The RBA has slashed interest rates in response to the coronavirus
The RBA has made the call that they predict the coronavirus will significantly impact the economy going forward, and has thus moved to preempt the fallout.
The RBA Board, led by Governor Phillip Lowe, decided to cut the official cash rate by 0.25% to a record-low 0.5%. Rates that have not been seen since the 1950’s in this country.
Headed into the announcement today, there has been significant market volatility, with futures markets pricing in a 100% chance of a 25 bp cut prior to the RBA release. However, calls from both analysts and economists are mixed, with many fearing the RBA is acting too hastily.
RBA Governor Phillip Lowe said the move was made in response to the impact the coronavirus would likely have on GDP and employment.
"The Board took this decision to support the economy as it responds to the global coronavirus outbreak," said Mr. Lowe.
"The coronavirus outbreak overseas is having a significant effect on the Australian economy at present, particularly in the education and travel sectors.”
“The global outbreak of the coronavirus is expected to delay progress in Australia towards full employment and the inflation target. The Board therefore judged that it was appropriate to ease monetary policy further to provide additional support to employment and economic activity.”
Australia to shake-off the virus
Steve Mickenbecker, Group Executive, Financial Services at Canstar feels that the RBA is simply trying to get ahead of any fallout from the virus.
“The RBA made this move because of the coronavirus and it’s immediacy. If you look at Australia’s big three areas of the economy they are resources, education and tourism and all three have taken it well and truly on the chin.”
“So the economy will take a hit in the short-term and the RBA is simply trying to get ahead of the curve.”
Mr. Mickenbecker suggests that while the RBA is trying to proactive, given where interest rates currently sit, today’s cuts will have limited benefit.
“My view is that this won’t have much of an impact on the economy, given where rates already are. I think it’s highly unlikely that businesses are going to go out and start allocating more capital and consumers will likely not spend more. And borrowers will just pay off their loans and not spend.”
For property markets, Mr. Mickenbecker believes the coronavirus won’t have any long-term impacts at all.
“Property is the easy one at the moment and I think it’ll be fine. We’re already seeing strength in the property market and I expect that to continue.”
There are already a number of banks passing on the full 0.25% cut and this was a shock to Mr. Mickenbecker.
“I was very surprised to see Westpac come out and pass on the full 25bp cut within 10 minutes. Last time around the big banks only passed on 0.14% of the 0.25% reduction in rates, so it is a change for them.”
Metro markets to outperform regional areas
John Lindeman, chief property consultant at Property Power Partners feels that the coronavirus will hurt the economy in the short-term.
“The RBA is clearly worried not so much by the coronavirus itself, but by the potential impact of the global virus. Tourism is going to suffer as well as exports to China. So this will have a very dramatic effect on our economy.”

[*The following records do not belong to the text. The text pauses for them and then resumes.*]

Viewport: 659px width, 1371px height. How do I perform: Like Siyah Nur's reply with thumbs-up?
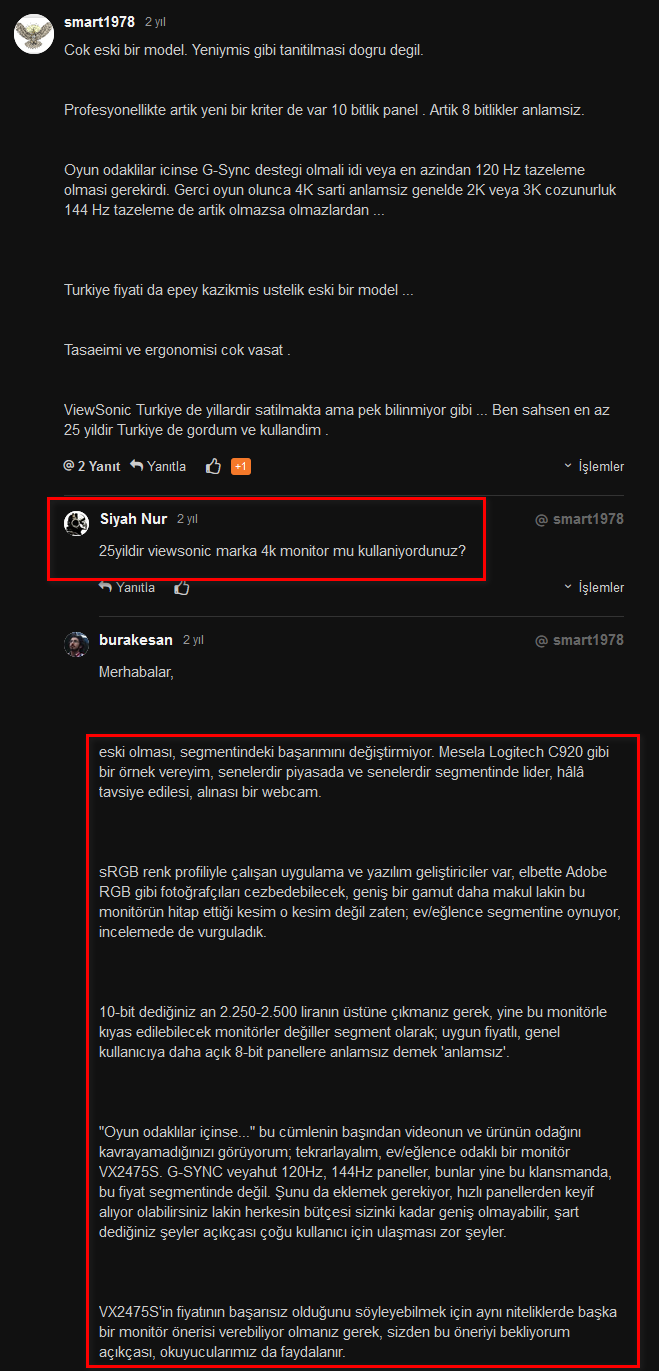(182, 587)
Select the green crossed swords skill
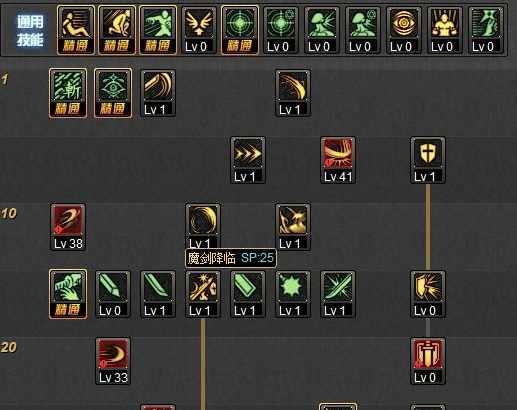The image size is (517, 410). 338,294
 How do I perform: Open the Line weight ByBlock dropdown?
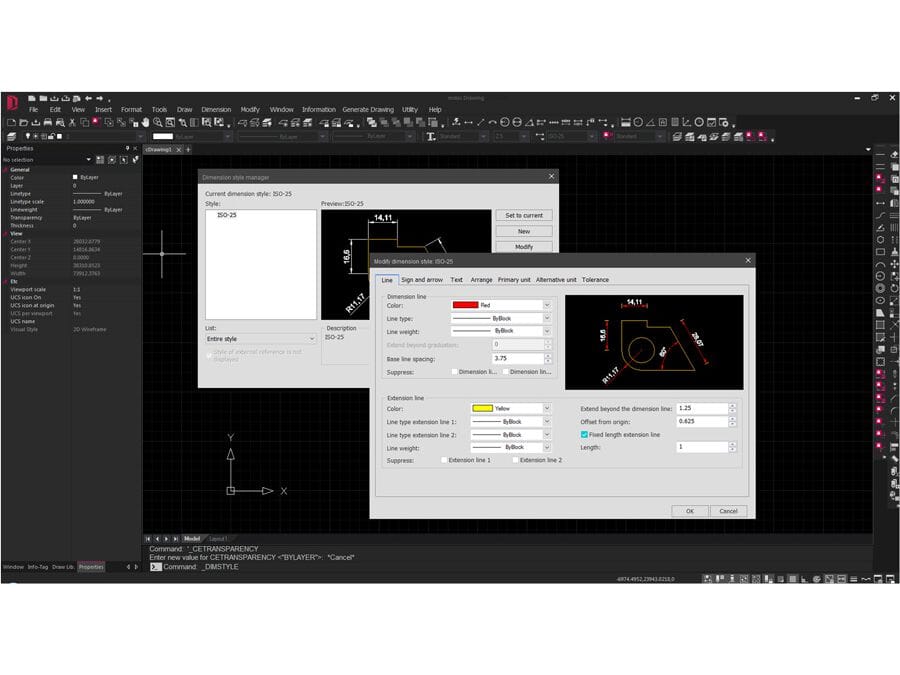(547, 330)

Mr. Lindeman believes that, given the low level of interest rates and the lag time involved in property, there will be few impacts on metro property markets.
“The property markets move on a quarter by quarter basis, so you don’t see a lot of change, month to month. So I don’t think we’ll see any impact from any of these issues in the next six months in city markets and by that stage people won’t remember what caused it.”
“There’s always a lag because people need to put properties on the market, find buyers, then wait for them to settle. So it’s much more long term and that makes it less severe. So there’s not much for people to worry about.”
However, there could be some additional pressure on regional markets on the back of the recent bushfire crisis and floods.
“I think many regional markets will decline over the next six months. We’ve already had some impact from the bushfires, drought and some flooding. So the coronavirus is just going to make it worse and we probably won’t see a revival in tourism in the short-term.”
East Coast property rebound to continue
Andrew Woodward, founder of The Investor's Way welcomes the RBA move to cut rates and feels the economy needs it.
“I believe the current rate cut will be welcomed by most households, however I am less confident that it will help maintain economic stability in Australia. Our economy has not been growing significantly for some time and with inflation below Government targets at 1.8% it is going to need some stimulus to get it moving.”
Mr. Woodward feels that the latest cut will in fact, be a catalyst for further growth in property prices.
“While the impact on the economy is likely to be minimal, I expect the property market to be a beneficiary of the rate cut. It is likely that those in a position to transact will have more capacity to purchase and potentially push prices up across the country.”
“I expect the Eastern states to see more of this increase, and particularly Sydney and Melbourne as money returns to these markets. While we have seen activity on the increase in recent months, this latest rate cut will likely generate a new flow of money to property and potentially generate a new round of property price growth.”
“Having said that, I also expect that this price growth will not be at boom type rates while international buyers are likely to be less active. It is potentially a good time to be a local buyer, with a little less competition.”